SoI’m trying to code a game that renders in the terminal. It is a grid-based system, which uses list[int, int] (vector) for positions, directions etc. my map is a 5×5 and I’m basically trying to implement an equation I’ve come up with so that the player won’t be able to move beyond the borders. For example, if the player prompts to move 7 (6, 0) positions to the right from the starting position (0, 0), the player shall not move that far, but will move at least 5 positions to reach the border (4, 0).

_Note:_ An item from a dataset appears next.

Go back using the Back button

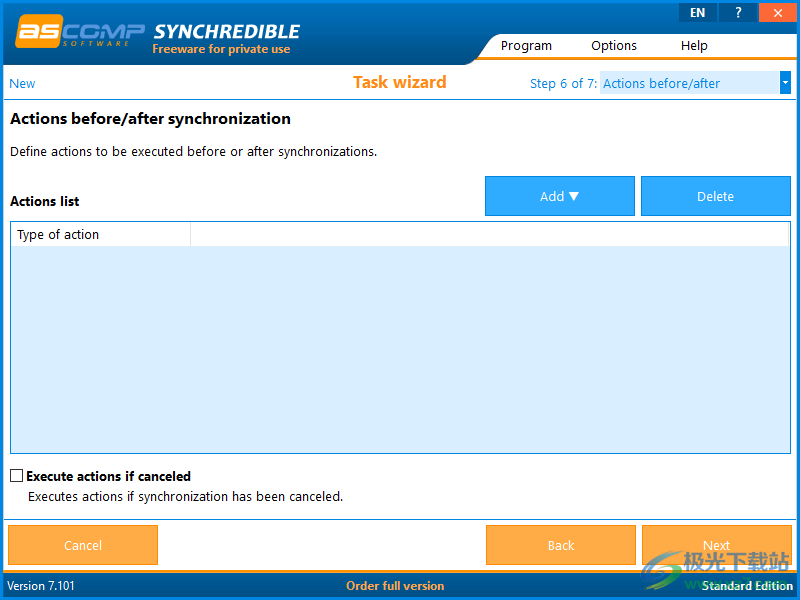[x=560, y=545]
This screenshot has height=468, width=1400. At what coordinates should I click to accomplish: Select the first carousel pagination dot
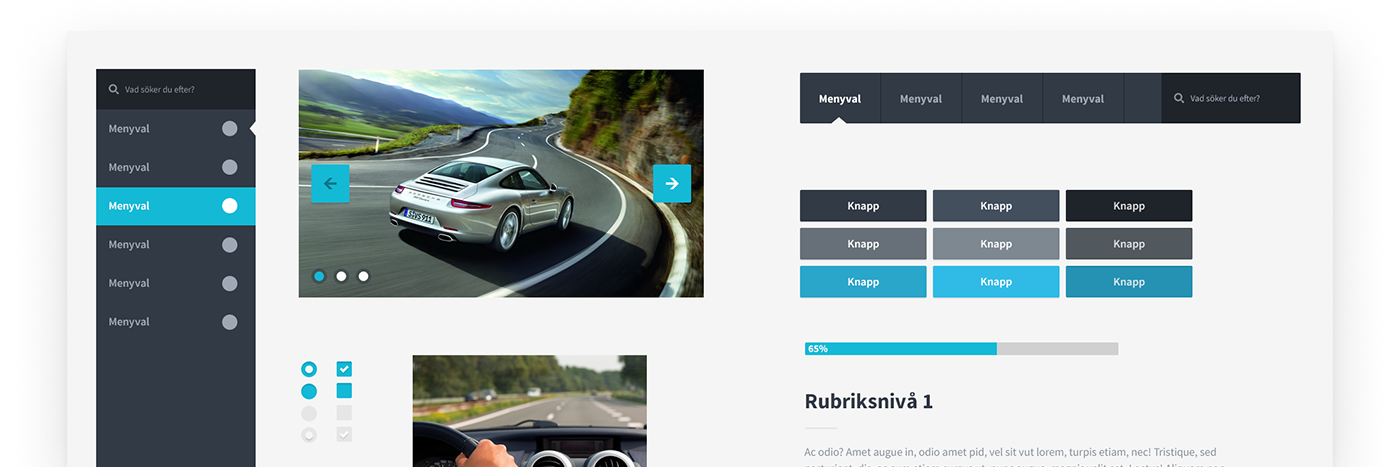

Before I begin explaining what I’ve done, let me tell you that I have made my own class inheriting the list and just modified the dunder methods __mul_, __add_ and __sub_, which in turn makes for a vector-like class. Now, the equation is: newPosition + moveDir*(worldSize - newPosition)
. The newPosition
is the position which I’m looking to move to. moveDir
is the direction in which the player will be moving. worldSize
is the previously mentioned size of the world (5×5). The world size subtracted by the new position seems to work just fine. However when I multiply it by the move direction the result is a list that contains two things, an empty list and the worldSize - newPosition
result. Finally, if I change the code, sometimes it just gives me an TypeError:
line 18, in __rmul__
return [x*y for x,y in zip(self, value)]
^^^^^^^^^^^^^^^^
TypeError: 'int' object is not iterable
I have no idea how to fix this. I’m thinking that I have to use a Vector2 from pygame.math but I’m not too sure and I’m not looking forward to breaking the game.